(Collected data entries)
+---+

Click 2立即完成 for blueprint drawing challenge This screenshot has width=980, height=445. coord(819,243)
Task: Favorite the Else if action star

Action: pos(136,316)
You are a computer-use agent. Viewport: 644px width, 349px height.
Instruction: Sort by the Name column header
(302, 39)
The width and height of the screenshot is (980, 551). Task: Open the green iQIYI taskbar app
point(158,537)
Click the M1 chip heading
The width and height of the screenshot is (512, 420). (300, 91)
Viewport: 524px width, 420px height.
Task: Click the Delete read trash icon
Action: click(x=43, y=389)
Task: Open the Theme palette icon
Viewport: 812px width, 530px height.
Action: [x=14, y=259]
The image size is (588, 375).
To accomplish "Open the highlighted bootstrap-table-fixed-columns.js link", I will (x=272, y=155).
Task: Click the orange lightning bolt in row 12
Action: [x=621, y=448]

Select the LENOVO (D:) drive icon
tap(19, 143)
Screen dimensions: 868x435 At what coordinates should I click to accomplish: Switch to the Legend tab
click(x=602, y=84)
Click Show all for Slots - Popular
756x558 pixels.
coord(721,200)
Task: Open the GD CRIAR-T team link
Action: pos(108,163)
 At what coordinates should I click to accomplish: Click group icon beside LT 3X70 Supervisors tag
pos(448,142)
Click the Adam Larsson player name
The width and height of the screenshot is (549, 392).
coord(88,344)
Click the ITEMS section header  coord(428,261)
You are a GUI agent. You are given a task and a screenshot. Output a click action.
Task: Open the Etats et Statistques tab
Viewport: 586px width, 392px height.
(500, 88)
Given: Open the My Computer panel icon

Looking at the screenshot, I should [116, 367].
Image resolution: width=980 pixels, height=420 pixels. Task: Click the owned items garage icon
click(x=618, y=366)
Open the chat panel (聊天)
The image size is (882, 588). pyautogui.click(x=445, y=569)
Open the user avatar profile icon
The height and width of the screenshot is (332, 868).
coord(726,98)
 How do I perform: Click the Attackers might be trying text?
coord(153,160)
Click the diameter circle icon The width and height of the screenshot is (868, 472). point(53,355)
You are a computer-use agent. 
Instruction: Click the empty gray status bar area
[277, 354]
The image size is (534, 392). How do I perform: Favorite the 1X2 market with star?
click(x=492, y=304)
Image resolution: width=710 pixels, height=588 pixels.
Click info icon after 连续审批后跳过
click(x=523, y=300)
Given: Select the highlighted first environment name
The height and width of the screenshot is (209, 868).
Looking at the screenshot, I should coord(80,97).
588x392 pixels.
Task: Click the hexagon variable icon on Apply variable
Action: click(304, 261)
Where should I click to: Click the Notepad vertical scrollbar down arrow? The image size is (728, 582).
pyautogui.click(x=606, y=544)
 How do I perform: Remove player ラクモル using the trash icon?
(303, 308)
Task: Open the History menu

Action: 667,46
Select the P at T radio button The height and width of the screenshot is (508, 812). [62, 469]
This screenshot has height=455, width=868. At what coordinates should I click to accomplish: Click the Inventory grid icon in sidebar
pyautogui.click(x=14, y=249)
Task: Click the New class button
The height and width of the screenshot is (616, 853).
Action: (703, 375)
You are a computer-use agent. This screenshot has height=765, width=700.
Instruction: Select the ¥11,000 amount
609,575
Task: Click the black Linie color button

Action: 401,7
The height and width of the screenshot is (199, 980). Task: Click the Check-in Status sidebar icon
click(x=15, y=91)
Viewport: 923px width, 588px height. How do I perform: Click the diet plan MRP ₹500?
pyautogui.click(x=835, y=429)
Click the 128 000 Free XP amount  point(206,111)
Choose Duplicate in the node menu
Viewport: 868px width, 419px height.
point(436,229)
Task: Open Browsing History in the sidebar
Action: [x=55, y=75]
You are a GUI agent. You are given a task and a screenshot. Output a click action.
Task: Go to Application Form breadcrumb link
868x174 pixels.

+---+

For the word "agent", return every line of the records that holds it.

RESULT OF THE TASK:
You are a computer-use agent. Viewport: 644px width, 349px height.
You are a GUI agent. You are given a task and a screenshot. Output a click action.
You are a computer-use agent. 
You are a computer-use agent. This screenshot has height=765, width=700.
You are a GUI agent. You are given a task and a screenshot. Output a click action.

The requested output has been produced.